I hope you had a peaceful week and got to visit with family and friends. Happy New Year! We had a relaxing week with Steve's family in Maryland. We played games, slept in and Kira got her fill on TV. The guinea pigs and our house were taken care of by Phil's family that came to spent the week at Birdsfoot. Phil and I got a late start on packing the bags today, because it was so cozy in our houses out back and so cold in the Main House. And I had to write a lot of bags. This individualized bags and boxes can take some time. I still like the system, but it would help, if you bring bags back to the pick up site. I am deep into bookkeeping and seed ordering, planning the next season. What fun. Outside it is snowing and I am thinking about water melons and tomatoes. I am gonna try to grow romanesco, a mixture of cauliflower and broccoli, very tasty and beautiful. If you have any other wishes, now is the time to speak up and I will try my best to grow it.
You will have two more pick ups on the 17th and the 31st of January. Than I am off to Germany for a month.
Here are a few more recopies:
coleslaw with beets, apples, carrots in lemon dressing:
mix 1 cabbage (1/2 if it is large) shredded fine
3 carrots shredded fine
1 beet (1/2 if it is large) shredded fine
add dressing:
1/2 cup of olive oil
1/2 cup of concentrated lemon juice (or 1 lemon)
1/2 cup of water
1tsp of maple syrup or honey or 2tsp of sugar
salt
pepper
you can add raisins and or walnuts. This is our favorite winter salad at Birdsfoot!
This one was send in by Cathy Giglio, thank you!

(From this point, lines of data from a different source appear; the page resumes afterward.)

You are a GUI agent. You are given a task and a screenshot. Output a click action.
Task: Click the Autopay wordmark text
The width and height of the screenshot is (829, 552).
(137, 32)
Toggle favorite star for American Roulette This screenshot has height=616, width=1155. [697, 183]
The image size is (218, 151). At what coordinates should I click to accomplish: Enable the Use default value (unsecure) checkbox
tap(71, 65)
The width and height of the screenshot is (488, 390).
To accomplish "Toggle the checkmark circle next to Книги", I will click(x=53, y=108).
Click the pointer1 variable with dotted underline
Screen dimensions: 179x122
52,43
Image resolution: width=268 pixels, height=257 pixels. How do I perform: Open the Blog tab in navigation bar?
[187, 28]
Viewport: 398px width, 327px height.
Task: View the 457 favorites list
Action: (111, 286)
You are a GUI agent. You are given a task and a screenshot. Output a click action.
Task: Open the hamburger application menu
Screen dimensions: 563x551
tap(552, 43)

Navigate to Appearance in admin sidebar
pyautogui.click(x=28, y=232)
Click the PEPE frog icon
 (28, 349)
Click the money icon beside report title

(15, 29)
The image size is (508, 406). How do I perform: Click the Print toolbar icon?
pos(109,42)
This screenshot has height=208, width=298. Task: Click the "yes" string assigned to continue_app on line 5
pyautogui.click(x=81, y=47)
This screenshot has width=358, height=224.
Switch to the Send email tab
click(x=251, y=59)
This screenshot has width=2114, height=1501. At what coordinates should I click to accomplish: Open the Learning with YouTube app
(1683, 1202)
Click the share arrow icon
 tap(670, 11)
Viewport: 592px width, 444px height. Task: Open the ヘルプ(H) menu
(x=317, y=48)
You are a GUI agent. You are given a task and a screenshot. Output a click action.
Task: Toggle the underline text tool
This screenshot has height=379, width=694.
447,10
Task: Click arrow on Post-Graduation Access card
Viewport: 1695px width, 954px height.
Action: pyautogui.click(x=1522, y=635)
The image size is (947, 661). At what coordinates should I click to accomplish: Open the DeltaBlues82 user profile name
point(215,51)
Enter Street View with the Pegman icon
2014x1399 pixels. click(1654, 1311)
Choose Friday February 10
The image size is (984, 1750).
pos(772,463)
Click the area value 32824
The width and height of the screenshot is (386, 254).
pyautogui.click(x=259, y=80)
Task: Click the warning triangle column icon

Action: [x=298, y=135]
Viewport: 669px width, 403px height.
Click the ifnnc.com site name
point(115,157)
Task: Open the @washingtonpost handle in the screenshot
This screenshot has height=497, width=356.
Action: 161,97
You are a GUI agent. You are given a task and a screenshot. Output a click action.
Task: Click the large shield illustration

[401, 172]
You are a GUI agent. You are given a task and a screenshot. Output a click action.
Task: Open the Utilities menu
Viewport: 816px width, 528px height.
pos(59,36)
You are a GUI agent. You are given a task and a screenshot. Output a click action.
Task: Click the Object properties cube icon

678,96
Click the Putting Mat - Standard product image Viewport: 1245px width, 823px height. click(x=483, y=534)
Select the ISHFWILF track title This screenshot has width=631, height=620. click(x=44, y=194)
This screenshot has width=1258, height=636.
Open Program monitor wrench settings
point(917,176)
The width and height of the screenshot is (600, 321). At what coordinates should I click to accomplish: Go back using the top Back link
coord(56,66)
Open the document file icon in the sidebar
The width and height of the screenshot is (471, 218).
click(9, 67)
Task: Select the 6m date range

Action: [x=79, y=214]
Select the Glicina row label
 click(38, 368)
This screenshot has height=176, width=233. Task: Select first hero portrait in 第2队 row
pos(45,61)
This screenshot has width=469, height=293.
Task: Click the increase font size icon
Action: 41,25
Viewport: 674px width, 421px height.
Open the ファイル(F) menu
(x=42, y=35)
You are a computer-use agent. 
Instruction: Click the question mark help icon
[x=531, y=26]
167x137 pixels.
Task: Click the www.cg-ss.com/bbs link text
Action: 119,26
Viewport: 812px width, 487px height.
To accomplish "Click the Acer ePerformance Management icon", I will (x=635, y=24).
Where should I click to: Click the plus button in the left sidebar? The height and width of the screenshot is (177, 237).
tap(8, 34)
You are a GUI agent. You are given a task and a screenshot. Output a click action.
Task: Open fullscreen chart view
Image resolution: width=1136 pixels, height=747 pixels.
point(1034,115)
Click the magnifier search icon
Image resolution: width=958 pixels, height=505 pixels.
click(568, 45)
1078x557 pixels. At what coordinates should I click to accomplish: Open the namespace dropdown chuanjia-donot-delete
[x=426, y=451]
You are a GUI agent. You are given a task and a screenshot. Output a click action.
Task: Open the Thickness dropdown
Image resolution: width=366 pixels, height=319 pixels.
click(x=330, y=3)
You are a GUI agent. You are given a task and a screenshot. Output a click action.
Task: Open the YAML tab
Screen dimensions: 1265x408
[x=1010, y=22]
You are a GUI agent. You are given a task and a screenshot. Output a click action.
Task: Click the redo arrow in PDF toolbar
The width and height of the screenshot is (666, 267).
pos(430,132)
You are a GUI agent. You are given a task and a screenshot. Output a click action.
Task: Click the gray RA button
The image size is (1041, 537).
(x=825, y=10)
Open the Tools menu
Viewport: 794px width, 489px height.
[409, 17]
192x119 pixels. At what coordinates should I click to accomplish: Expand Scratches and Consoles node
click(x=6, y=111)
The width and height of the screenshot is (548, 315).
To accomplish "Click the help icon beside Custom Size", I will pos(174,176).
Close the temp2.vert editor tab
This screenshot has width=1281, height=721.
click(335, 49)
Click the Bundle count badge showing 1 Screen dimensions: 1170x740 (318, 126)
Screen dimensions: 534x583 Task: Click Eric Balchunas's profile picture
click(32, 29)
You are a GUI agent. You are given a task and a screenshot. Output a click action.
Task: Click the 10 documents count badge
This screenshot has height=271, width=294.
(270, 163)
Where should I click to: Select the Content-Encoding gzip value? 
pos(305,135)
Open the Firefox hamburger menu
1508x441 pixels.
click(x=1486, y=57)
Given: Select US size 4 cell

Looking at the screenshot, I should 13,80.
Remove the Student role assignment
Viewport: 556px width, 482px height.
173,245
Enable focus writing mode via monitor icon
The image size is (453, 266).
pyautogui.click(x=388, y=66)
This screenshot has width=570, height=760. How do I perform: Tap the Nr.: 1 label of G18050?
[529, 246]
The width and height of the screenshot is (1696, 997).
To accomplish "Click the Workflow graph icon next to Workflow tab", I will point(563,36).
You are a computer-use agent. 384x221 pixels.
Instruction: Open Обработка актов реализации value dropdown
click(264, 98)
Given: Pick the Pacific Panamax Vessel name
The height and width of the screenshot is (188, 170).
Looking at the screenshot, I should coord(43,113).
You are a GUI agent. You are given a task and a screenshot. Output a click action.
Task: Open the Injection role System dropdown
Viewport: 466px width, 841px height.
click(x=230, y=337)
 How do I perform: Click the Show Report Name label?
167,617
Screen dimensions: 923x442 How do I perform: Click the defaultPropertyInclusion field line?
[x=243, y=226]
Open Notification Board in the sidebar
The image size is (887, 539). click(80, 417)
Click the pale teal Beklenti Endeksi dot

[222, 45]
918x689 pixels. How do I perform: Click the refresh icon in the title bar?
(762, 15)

Here is one of my favorites from the Moosewood cookbook. I don't put in the pepper or raisins and it is still yummmmmmmmmmmm.
Tunisian Vegetable Stew
from: Asha Dornfest
(from Moosewood Cooks at Home)
- 1 1/2 c. thinly sliced onions
- 1/4 c. vegie stock
- 3 c. thinly sliced cabbage
- dash of salt
- 1 large green pepper, cut into thin strips
- 2 teaspoons ground coriander (has a mild, nutty taste)
- 1/2 teaspoon turmeric (adds golden color)
- 1/4 teaspoon cinnamon
- 1 28-oz can undrained chopped tomatoes
- 1 16-oz can cooked chick peas/garbanzo beans
- 1/3 cup raisins or currants (optional, but very good)
- 1 tablespoon fresh lemon juice
Add bell pepper and spices to skillet, saute another minute.
Stir in tomatoes, chick peas and raisins, simmer covered for 15 minutes till vegies are tender.
Add lemon juice and salt to taste.
Serve on top of rice, couscous or other grain.